世界最大の球根輸出国、オランダ。日本が輸入する球根も約9割がオランダ産です。地球半周分近い道のりを無事に運ばれてくるよう、さまざまな調整や手続きを行う日新に話を聞きました。
- ものを運ぶ仕事
- 輸出入に関わる仕事
- グローバルな仕事
温度や湿度の調整ができる特別なコンテナ(リーファーコンテナ)で、カビなどがはえないように気をつけながら、船で運んでくるよ。
オランダから日本へ 球根たちの大航海


「農林水産省 植物防疫所 植物検疫統計」から編集部が作成
球根を日本に輸入するための日新の役割とは?

球根を休眠状態にして運ぶ!
オランダからの船は長い道のりをかけて日本へ。暑い場所を通ると球根が成長してしまうため、コンテナ内で一定の温度と湿度を保つことが大事!
温度調節できない通常のコンテナで運んだら……
コンテナの中は、5~7℃で真っ暗。換気もして、球根の呼吸をゆるやかにするよ。


寒くて暗い環境にして、球根の成長を遅らせるんだね!
そう。このコンテナは「リーファーコンテナ」といって、温度(-30℃から+30℃)や湿度が調整できる。球根を運ぶのに最適な温度の5~7℃を保つことで、オランダから出港したままの状態で日本に着くんだ。日本で秋に植えられた球根は、春にきれいな花を咲かせるよ。


輸出入に欠かせない書類の手配
オランダでの輸出時や、日本への到着後に、「荷物の中身は何か」「輸出(輸入)してもよいものか」「病気はついてないか」など、さまざまな検査をするのに必要な書類を作ります。

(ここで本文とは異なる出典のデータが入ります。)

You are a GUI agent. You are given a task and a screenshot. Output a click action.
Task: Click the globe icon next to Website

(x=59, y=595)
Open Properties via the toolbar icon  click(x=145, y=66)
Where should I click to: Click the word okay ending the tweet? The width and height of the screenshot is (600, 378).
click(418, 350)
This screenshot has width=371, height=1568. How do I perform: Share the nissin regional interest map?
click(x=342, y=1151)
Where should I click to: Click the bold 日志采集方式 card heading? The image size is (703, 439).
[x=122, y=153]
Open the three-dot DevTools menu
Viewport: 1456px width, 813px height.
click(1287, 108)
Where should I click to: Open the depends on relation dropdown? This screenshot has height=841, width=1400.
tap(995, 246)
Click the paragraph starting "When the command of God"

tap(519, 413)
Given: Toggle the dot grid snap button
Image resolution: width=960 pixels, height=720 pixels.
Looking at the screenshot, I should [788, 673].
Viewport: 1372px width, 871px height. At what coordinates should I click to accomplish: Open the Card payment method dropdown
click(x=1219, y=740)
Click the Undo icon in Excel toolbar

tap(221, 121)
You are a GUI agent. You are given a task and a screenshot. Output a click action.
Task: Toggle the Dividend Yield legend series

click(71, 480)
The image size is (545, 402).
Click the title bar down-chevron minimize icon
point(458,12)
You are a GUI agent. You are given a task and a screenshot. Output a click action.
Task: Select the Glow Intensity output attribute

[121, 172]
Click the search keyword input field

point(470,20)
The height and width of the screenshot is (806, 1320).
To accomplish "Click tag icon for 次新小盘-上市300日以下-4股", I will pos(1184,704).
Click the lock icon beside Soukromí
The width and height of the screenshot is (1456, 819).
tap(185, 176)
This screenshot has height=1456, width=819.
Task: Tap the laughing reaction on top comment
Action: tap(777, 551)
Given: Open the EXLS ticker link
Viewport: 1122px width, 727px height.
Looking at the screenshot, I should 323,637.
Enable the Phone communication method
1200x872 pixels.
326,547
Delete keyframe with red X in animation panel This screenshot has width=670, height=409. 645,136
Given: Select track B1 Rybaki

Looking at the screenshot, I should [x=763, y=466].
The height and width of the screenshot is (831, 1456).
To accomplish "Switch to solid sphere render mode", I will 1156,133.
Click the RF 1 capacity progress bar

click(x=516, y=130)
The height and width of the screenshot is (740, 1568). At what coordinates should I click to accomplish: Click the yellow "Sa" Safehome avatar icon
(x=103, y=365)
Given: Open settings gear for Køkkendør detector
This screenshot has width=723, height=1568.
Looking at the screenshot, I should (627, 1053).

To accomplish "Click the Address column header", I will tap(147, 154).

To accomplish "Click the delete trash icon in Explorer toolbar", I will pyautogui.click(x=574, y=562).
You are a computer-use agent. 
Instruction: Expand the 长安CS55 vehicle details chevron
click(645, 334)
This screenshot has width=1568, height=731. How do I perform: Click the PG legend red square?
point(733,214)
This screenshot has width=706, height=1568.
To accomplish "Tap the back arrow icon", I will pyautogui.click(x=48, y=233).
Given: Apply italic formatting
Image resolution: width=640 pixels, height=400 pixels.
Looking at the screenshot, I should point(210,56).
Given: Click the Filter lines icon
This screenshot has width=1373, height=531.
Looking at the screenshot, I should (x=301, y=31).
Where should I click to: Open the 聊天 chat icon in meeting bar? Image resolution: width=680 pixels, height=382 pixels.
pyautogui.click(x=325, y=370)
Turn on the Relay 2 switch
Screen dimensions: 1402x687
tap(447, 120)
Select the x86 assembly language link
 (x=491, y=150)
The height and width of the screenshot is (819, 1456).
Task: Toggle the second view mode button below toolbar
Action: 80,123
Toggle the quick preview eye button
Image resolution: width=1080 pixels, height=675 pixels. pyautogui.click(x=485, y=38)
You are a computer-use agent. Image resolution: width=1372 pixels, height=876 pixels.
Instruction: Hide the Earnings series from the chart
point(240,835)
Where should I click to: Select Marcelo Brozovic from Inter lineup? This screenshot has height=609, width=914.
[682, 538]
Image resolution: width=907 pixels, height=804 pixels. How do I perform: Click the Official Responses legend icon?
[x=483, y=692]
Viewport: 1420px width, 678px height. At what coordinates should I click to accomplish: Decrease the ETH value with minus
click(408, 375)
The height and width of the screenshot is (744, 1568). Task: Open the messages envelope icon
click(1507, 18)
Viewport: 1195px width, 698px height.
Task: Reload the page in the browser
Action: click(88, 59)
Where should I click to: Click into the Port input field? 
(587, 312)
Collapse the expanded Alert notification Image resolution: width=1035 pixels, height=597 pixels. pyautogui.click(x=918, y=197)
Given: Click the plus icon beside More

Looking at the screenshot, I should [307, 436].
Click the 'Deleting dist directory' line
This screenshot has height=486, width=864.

コンテナ内の貨物が書かれたリスト(通関書類)と、実際に届いたものが違うと大変なことに!
輸出前・輸入後に、港にある倉庫で間違いがないか、入念に確認するよ。


日本に到着後、虫や菌がついていないかを植物防疫所で植物防疫官が確認。
問題がなければ、税関で税金を支払って、日本国内に運べるようになるよ。


球根たちは到着後、健康チェックをしてもらうのね!
オランダの花を日本の「春」へ届ける!
株式会社日新
経営企画部 広報・IR(アイアール)課
深沢智朗さん(左)、須藤聡美さん(右)
日新は世界へ安全・確実にさまざまな貨物を運ぶ国際物流企業です。チューリップの球根のように温度・湿度管理が必要な繊細な貨物、その他の一般貨物、それぞれの特性に合わせて最適な輸送方法を選択・提供し、みなさんの生活が豊かになるよう励んでいます。みなさんが春に「チューリップがきれいだな」と笑顔になるよう、私たちはこれからも世界から届くお花のバトンをつなぎます。
みんなの身近にあるモノも日新が海外から運んだものかもしれないよ !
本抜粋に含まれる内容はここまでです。